REQUIREMENT:
Please write out the complete listing that follows, exactly as it reads.

GIVEN ENTRIES:
--- START ---

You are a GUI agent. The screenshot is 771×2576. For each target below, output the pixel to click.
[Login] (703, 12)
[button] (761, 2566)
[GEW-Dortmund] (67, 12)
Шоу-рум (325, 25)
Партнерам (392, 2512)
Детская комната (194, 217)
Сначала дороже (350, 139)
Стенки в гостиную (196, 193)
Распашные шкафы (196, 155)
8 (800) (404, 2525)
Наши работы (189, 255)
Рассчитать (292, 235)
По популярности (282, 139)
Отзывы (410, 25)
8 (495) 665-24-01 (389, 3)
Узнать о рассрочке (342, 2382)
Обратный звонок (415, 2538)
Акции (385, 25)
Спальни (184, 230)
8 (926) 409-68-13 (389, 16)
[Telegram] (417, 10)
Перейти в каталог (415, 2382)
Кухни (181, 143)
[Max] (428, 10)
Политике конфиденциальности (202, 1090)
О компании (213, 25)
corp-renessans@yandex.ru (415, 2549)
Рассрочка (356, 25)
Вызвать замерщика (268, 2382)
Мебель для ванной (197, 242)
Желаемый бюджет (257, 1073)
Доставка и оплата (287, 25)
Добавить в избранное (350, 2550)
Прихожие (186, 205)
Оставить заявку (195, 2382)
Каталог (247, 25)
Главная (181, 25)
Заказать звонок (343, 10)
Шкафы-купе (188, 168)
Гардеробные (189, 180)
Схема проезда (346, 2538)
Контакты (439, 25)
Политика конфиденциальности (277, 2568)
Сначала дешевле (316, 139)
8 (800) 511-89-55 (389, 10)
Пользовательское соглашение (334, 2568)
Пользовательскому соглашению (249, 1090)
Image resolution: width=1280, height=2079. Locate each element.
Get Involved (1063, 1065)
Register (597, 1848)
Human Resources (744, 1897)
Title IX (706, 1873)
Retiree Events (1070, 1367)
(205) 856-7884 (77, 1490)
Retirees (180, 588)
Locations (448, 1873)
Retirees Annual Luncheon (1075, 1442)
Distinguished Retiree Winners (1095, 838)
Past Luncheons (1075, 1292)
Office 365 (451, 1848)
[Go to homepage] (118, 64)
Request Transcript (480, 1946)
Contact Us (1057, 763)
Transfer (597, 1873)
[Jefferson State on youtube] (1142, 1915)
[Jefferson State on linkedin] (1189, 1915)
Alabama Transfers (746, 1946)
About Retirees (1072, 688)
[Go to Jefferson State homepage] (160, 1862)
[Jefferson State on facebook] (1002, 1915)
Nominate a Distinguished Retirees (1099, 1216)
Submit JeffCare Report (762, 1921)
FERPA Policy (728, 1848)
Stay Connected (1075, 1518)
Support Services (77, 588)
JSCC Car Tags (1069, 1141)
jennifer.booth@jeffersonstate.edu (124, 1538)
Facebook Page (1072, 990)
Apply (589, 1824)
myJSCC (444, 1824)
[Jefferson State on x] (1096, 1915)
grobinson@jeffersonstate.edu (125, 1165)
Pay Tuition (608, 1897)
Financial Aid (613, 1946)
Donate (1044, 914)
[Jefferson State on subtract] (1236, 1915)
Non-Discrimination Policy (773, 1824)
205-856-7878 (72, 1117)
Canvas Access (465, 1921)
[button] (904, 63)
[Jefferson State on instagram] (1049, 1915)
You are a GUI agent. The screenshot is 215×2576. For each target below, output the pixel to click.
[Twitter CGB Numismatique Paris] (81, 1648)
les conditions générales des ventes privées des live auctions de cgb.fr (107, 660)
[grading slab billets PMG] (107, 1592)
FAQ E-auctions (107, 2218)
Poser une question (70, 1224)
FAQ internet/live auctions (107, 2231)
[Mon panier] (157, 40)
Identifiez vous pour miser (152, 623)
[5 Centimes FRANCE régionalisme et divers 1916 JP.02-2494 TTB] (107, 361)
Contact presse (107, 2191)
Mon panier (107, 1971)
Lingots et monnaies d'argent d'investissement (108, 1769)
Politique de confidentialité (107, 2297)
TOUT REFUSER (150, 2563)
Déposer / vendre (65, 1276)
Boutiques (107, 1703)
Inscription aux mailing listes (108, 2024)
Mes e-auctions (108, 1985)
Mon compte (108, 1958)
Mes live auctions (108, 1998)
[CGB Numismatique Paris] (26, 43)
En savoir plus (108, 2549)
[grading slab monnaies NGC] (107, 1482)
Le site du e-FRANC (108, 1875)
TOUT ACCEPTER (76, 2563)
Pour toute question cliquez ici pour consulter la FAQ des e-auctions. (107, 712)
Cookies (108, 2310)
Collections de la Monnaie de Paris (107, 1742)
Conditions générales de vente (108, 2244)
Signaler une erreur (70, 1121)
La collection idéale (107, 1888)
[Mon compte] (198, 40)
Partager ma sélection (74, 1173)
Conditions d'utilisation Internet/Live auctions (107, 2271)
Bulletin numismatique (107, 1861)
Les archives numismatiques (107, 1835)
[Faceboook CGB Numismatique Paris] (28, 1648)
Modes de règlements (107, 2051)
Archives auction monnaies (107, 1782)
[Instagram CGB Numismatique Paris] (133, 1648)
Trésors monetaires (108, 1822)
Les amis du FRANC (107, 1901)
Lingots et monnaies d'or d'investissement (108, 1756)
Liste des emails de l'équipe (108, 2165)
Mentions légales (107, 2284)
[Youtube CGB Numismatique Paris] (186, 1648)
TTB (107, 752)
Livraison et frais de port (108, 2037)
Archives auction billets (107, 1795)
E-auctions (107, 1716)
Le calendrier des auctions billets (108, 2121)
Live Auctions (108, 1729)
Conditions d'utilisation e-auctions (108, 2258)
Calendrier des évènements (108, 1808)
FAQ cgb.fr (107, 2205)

--- END ---

ANSWER TO THIS PROBLEM:
You are a GUI agent. The screenshot is 771×2576. For each target below, output the pixel to click.
[Login] (703, 12)
[button] (761, 2566)
[GEW-Dortmund] (67, 12)
Шоу-рум (325, 25)
Партнерам (392, 2512)
Детская комната (194, 217)
Сначала дороже (350, 139)
Стенки в гостиную (196, 193)
Распашные шкафы (196, 155)
8 (800) (404, 2525)
Наши работы (189, 255)
Рассчитать (292, 235)
По популярности (282, 139)
Отзывы (410, 25)
8 (495) 665-24-01 (389, 3)
Узнать о рассрочке (342, 2382)
Обратный звонок (415, 2538)
Акции (385, 25)
Спальни (184, 230)
8 (926) 409-68-13 (389, 16)
[Telegram] (417, 10)
Перейти в каталог (415, 2382)
Кухни (181, 143)
[Max] (428, 10)
Политике конфиденциальности (202, 1090)
О компании (213, 25)
corp-renessans@yandex.ru (415, 2549)
Рассрочка (356, 25)
Вызвать замерщика (268, 2382)
Мебель для ванной (197, 242)
Желаемый бюджет (257, 1073)
Доставка и оплата (287, 25)
Добавить в избранное (350, 2550)
Прихожие (186, 205)
Оставить заявку (195, 2382)
Каталог (247, 25)
Главная (181, 25)
Заказать звонок (343, 10)
Шкафы-купе (188, 168)
Гардеробные (189, 180)
Схема проезда (346, 2538)
Контакты (439, 25)
Политика конфиденциальности (277, 2568)
Сначала дешевле (316, 139)
8 (800) 511-89-55 (389, 10)
Пользовательское соглашение (334, 2568)
Пользовательскому соглашению (249, 1090)
Image resolution: width=1280, height=2079. Locate each element.
Get Involved (1063, 1065)
Register (597, 1848)
Human Resources (744, 1897)
Title IX (706, 1873)
Retiree Events (1070, 1367)
(205) 856-7884 (77, 1490)
Retirees (180, 588)
Locations (448, 1873)
Retirees Annual Luncheon (1075, 1442)
Distinguished Retiree Winners (1095, 838)
Past Luncheons (1075, 1292)
Office 365 (451, 1848)
[Go to homepage] (118, 64)
Request Transcript (480, 1946)
Contact Us (1057, 763)
Transfer (597, 1873)
[Jefferson State on youtube] (1142, 1915)
[Jefferson State on linkedin] (1189, 1915)
Alabama Transfers (746, 1946)
About Retirees (1072, 688)
[Go to Jefferson State homepage] (160, 1862)
[Jefferson State on facebook] (1002, 1915)
Nominate a Distinguished Retirees (1099, 1216)
Submit JeffCare Report (762, 1921)
FERPA Policy (728, 1848)
Stay Connected (1075, 1518)
Support Services (77, 588)
JSCC Car Tags (1069, 1141)
jennifer.booth@jeffersonstate.edu (124, 1538)
Facebook Page (1072, 990)
Apply (589, 1824)
myJSCC (444, 1824)
[Jefferson State on x] (1096, 1915)
grobinson@jeffersonstate.edu (125, 1165)
Pay Tuition (608, 1897)
Financial Aid (613, 1946)
Donate (1044, 914)
[Jefferson State on subtract] (1236, 1915)
Non-Discrimination Policy (773, 1824)
205-856-7878 (72, 1117)
Canvas Access (465, 1921)
[button] (904, 63)
[Jefferson State on instagram] (1049, 1915)
You are a GUI agent. The screenshot is 215×2576. For each target below, output the pixel to click.
[Twitter CGB Numismatique Paris] (81, 1648)
les conditions générales des ventes privées des live auctions de cgb.fr (107, 660)
[grading slab billets PMG] (107, 1592)
FAQ E-auctions (107, 2218)
Poser une question (70, 1224)
FAQ internet/live auctions (107, 2231)
[Mon panier] (157, 40)
Identifiez vous pour miser (152, 623)
[5 Centimes FRANCE régionalisme et divers 1916 JP.02-2494 TTB] (107, 361)
Contact presse (107, 2191)
Mon panier (107, 1971)
Lingots et monnaies d'argent d'investissement (108, 1769)
Politique de confidentialité (107, 2297)
TOUT REFUSER (150, 2563)
Déposer / vendre (65, 1276)
Boutiques (107, 1703)
Inscription aux mailing listes (108, 2024)
Mes e-auctions (108, 1985)
Mon compte (108, 1958)
Mes live auctions (108, 1998)
[CGB Numismatique Paris] (26, 43)
En savoir plus (108, 2549)
[grading slab monnaies NGC] (107, 1482)
Le site du e-FRANC (108, 1875)
TOUT ACCEPTER (76, 2563)
Pour toute question cliquez ici pour consulter la FAQ des e-auctions. (107, 712)
Cookies (108, 2310)
Collections de la Monnaie de Paris (107, 1742)
Conditions générales de vente (108, 2244)
Signaler une erreur (70, 1121)
La collection idéale (107, 1888)
[Mon compte] (198, 40)
Partager ma sélection (74, 1173)
Conditions d'utilisation Internet/Live auctions (107, 2271)
Bulletin numismatique (107, 1861)
Les archives numismatiques (107, 1835)
[Faceboook CGB Numismatique Paris] (28, 1648)
Modes de règlements (107, 2051)
Archives auction monnaies (107, 1782)
[Instagram CGB Numismatique Paris] (133, 1648)
Trésors monetaires (108, 1822)
Les amis du FRANC (107, 1901)
Lingots et monnaies d'or d'investissement (108, 1756)
Liste des emails de l'équipe (108, 2165)
Mentions légales (107, 2284)
[Youtube CGB Numismatique Paris] (186, 1648)
TTB (107, 752)
Livraison et frais de port (108, 2037)
Archives auction billets (107, 1795)
E-auctions (107, 1716)
Le calendrier des auctions billets (108, 2121)
Live Auctions (108, 1729)
Conditions d'utilisation e-auctions (108, 2258)
Calendrier des évènements (108, 1808)
FAQ cgb.fr (107, 2205)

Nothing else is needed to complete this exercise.